As a plan sponsor, ensuring compliance with regulations governing 401(k) plans is paramount to protect both your organization and your employees.

Navigating the complex landscape of regulatory requirements may seem daunting, but with the right approach and proactive measures, you can mitigate risks and maintain a compliant plan.

Here are some actionable steps plan sponsors can take to ensure their 401(k) plan remains compliant:

  1. Stay Informed: Keep abreast of updates and changes to relevant laws and regulations governing retirement plans, such as the Employee Retirement Income Security Act (ERISA), Internal Revenue Code (IRC), and Department of Labor (DOL) regulations. Subscribe to industry publications, attend seminars or webinars, and consult with legal or financial advisors to stay informed about evolving compliance requirements.

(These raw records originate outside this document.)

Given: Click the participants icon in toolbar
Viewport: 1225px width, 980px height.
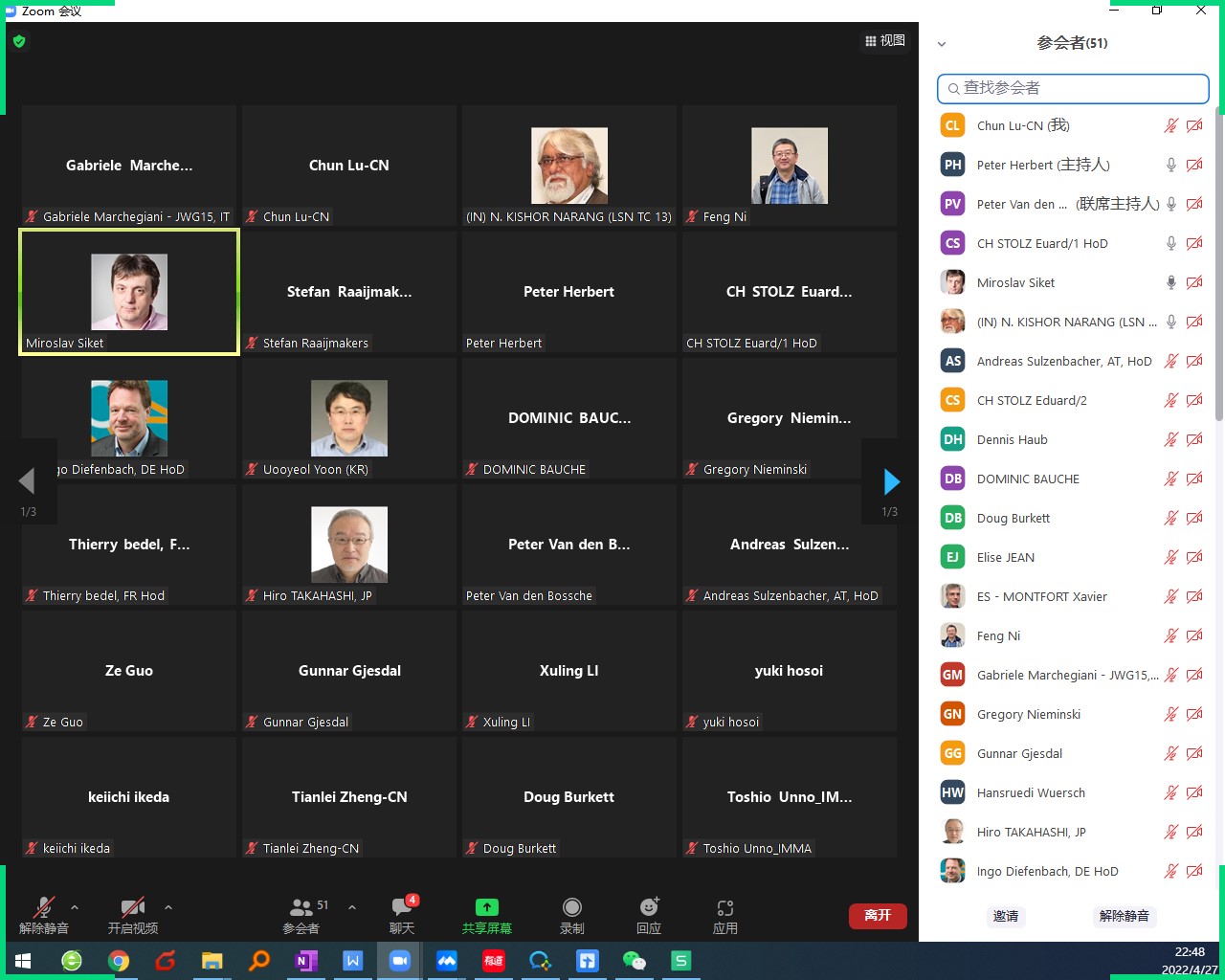Looking at the screenshot, I should 301,908.
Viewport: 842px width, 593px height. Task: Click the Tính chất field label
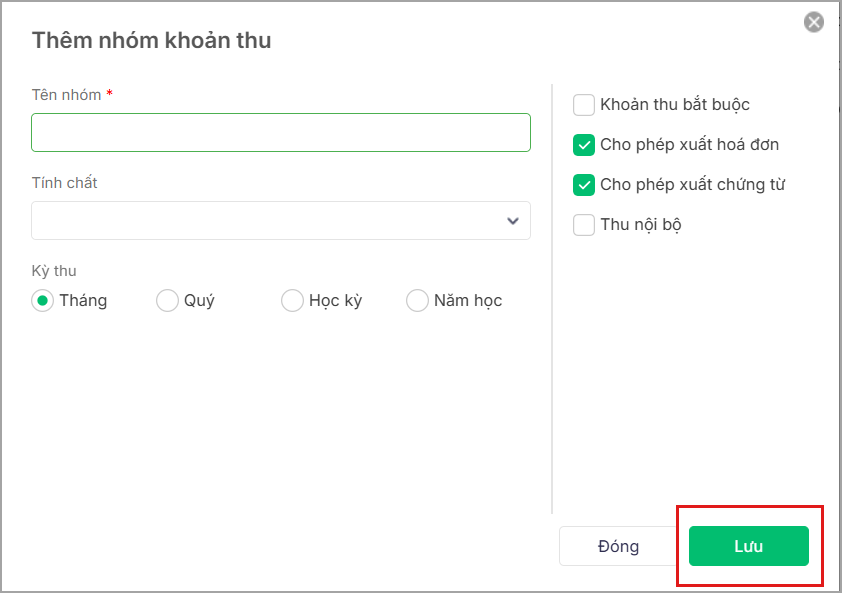click(64, 183)
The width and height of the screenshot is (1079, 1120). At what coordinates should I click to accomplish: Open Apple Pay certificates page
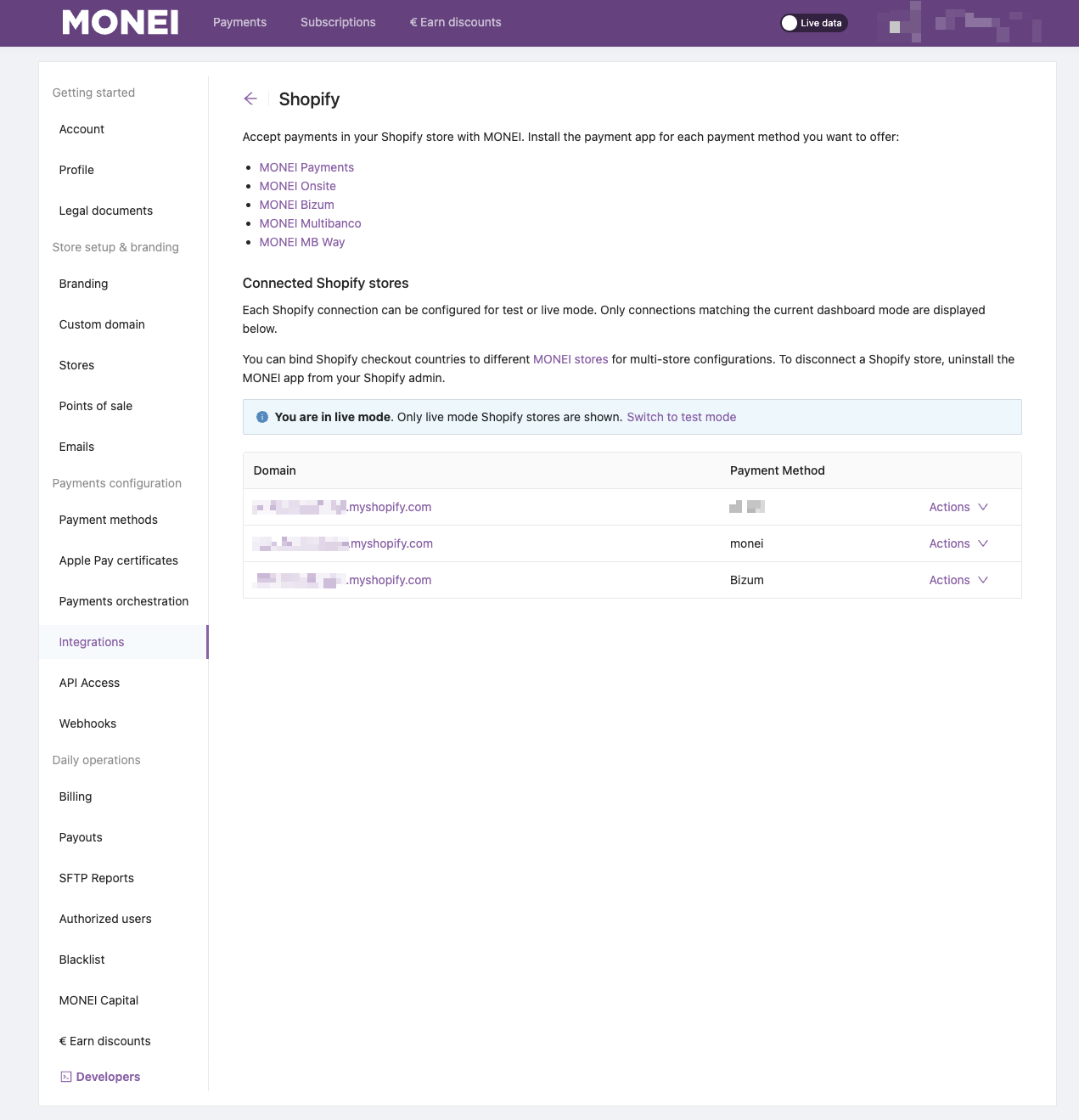(x=118, y=560)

  2. Conduct Regular Plan Reviews: Regularly review your plan documents, administrative procedures, and investment options to ensure they comply with current regulations. This includes reviewing plan documents for accuracy, evaluating administrative processes for efficiency, and assessing investment options for appropriateness and compliance with fiduciary standards.

  3. Perform Internal Audits: Conduct internal audits of your 401(k) plan to identify any potential compliance issues or areas for improvement. This may involve reviewing plan documents, participant communications, employee contributions, investment performance, and administrative practices. Address any deficiencies promptly and implement corrective actions as needed.

  4. Document Everything: Maintain thorough documentation of all plan-related activities, decisions, and communications. Documenting compliance efforts, meetings, and decisions can provide evidence of good faith efforts to comply with regulatory requirements in the event of an audit or investigation.

  5. Provide Employee Education: Educate plan participants about their rights, responsibilities, and investment options under the 401(k) plan. Provide clear and accessible information about plan features, investment performance, fees, and contribution options to help participants make informed decisions about their retirement savings.

  6. Engage Qualified Service Providers: Partner with experienced and reputable service providers, such as third-party administrators (TPAs), investment advisors, and ERISA attorneys, to assist with plan administration, compliance monitoring, and legal compliance. Work with these professionals to ensure that your plan remains compliant and responsive to regulatory changes.

  7. Monitor Plan Investments: Regularly monitor the performance and fees of plan investments to ensure they remain in the best interests of plan participants. Implement an investment policy statement (IPS) to establish guidelines for selecting, monitoring, and replacing plan investments in accordance with fiduciary standards.

By taking proactive steps to ensure compliance with regulatory requirements, plan sponsors can safeguard their 401(k) plans and protect the retirement savings of their employees.

Stay informed, conduct regular reviews and audits, document compliance efforts, educate employees, engage qualified service providers, and monitor plan investments to maintain a compliant and effective retirement plan.

With diligence and attention to detail, plan sponsors can navigate the complexities of 401(k) compliance and promote financial security for their employees.